Pessoas com Transtorno do Espectro Autista (TEA) passam a ter direito à terapia alimentar no Sistema Único de Saúde (SUS), conforme determina a Lei nº 15.131/2025, sancionada recentemente pelo presidente da República, Luiz Inácio Lula da Silva. A medida, publicada no Diário Oficial da União em 30 de abril, altera a Lei nº 12.764/2012, que institui a Política Nacional de Proteção dos Direitos da Pessoa com TEA, e representa um avanço importante no cuidado integral dessa população.
A nova norma estabelece diretrizes específicas para a terapia nutricional de pessoas com TEA, incluindo ações de cuidado, promoção e proteção da saúde sob o ponto de vista alimentar. O acompanhamento deve ser realizado por profissionais de saúde legalmente habilitados, seguindo protocolos clínicos e diretrizes terapêuticas definidas pelas autoridades competentes.
Entenda a seletividade alimentar no autismo
De acordo com estudos científicos, entre 40% e 80% das pessoas autistas apresentam algum grau de seletividade alimentar — condição caracterizada por uma dieta extremamente restrita, baseada em uma quantidade muito limitada de alimentos. Essa seletividade está relacionada, muitas vezes, à hipersensibilidade sensorial comum no autismo.
Pessoas com TEA podem apresentar reações intensas a determinados cheiros, cores, sabores, temperaturas e, principalmente, texturas dos alimentos. É comum, por exemplo, a recusa de alimentos pastosos ou crocantes, ou o consumo exclusivo de itens de uma única cor. Essa condição vai além de uma simples “preferência alimentar” e pode impactar diretamente a qualidade nutricional da dieta, causando deficiências importantes.

------------------------------------

**Tarefas e exercícios**
1. Segundo o texto sobre a terapia alimentar no SUS, em que data a Lei nº 15.131/2025 foi publicada no Diário Oficial da União?
2. Extraia do texto sobre a terapia alimentar no SUS o trecho que começa em "A nova norma" e termina em "comum no autismo.".
O material apresentado depois deste texto provém de outra fonte.

**Trecho de dados**
------------------------------------

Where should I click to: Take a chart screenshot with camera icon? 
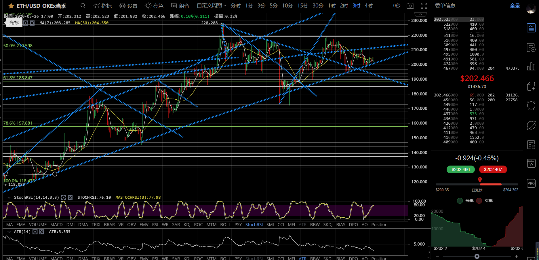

------------------------------------

**Respostas por tarefa**
1. Em 30 de abril.

2.
A nova norma estabelece diretrizes específicas para a terapia nutricional de pessoas com TEA, incluindo ações de cuidado, promoção e proteção da saúde sob o ponto de vista alimentar. O acompanhamento deve ser realizado por profissionais de saúde legalmente habilitados, seguindo protocolos clínicos e diretrizes terapêuticas definidas pelas autoridades competentes.
Entenda a seletividade alimentar no autismo
De acordo com estudos científicos, entre 40% e 80% das pessoas autistas apresentam algum grau de seletividade alimentar — condição caracterizada por uma dieta extremamente restrita, baseada em uma quantidade muito limitada de alimentos. Essa seletividade está relacionada, muitas vezes, à hipersensibilidade sensorial comum no autismo.